* **Instructions to follow**:
Reproduce the records exactly through the line with "Open the Party Invitation toolbar icon".

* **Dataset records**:

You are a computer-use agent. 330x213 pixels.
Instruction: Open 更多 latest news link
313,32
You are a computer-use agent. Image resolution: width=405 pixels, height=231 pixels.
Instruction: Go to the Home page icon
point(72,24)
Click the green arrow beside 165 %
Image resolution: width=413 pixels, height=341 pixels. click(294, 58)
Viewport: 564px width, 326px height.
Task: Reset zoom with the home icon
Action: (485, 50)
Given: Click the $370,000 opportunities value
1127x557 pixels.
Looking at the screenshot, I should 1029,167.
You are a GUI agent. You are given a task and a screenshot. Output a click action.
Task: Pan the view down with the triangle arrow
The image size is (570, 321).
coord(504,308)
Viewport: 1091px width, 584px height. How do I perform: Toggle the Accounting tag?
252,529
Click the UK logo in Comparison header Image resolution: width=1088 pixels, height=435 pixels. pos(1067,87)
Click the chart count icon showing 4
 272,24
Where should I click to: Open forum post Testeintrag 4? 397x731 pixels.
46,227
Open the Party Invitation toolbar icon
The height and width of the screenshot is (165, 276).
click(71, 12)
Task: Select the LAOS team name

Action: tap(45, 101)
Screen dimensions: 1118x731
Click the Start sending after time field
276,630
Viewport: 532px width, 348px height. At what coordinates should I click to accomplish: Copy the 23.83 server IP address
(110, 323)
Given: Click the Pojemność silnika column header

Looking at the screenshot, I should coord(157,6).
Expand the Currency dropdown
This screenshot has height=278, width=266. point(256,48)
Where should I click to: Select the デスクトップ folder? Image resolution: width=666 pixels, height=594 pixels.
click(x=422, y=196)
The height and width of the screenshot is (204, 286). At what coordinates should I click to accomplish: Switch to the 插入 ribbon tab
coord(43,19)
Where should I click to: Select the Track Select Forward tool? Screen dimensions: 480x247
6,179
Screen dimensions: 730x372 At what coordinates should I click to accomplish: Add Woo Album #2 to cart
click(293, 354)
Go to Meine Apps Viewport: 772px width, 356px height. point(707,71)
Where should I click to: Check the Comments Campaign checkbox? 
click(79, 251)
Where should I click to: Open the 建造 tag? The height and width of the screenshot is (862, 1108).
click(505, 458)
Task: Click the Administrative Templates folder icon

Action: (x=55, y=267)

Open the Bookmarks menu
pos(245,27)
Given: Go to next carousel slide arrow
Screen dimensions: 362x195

* **Solved exercise**:
You are a computer-use agent. 330x213 pixels.
Instruction: Open 更多 latest news link
313,32
You are a computer-use agent. Image resolution: width=405 pixels, height=231 pixels.
Instruction: Go to the Home page icon
point(72,24)
Click the green arrow beside 165 %
Image resolution: width=413 pixels, height=341 pixels. click(294, 58)
Viewport: 564px width, 326px height.
Task: Reset zoom with the home icon
Action: (485, 50)
Given: Click the $370,000 opportunities value
1127x557 pixels.
Looking at the screenshot, I should 1029,167.
You are a GUI agent. You are given a task and a screenshot. Output a click action.
Task: Pan the view down with the triangle arrow
The image size is (570, 321).
coord(504,308)
Viewport: 1091px width, 584px height. How do I perform: Toggle the Accounting tag?
252,529
Click the UK logo in Comparison header Image resolution: width=1088 pixels, height=435 pixels. pos(1067,87)
Click the chart count icon showing 4
 272,24
Where should I click to: Open forum post Testeintrag 4? 397x731 pixels.
46,227
Open the Party Invitation toolbar icon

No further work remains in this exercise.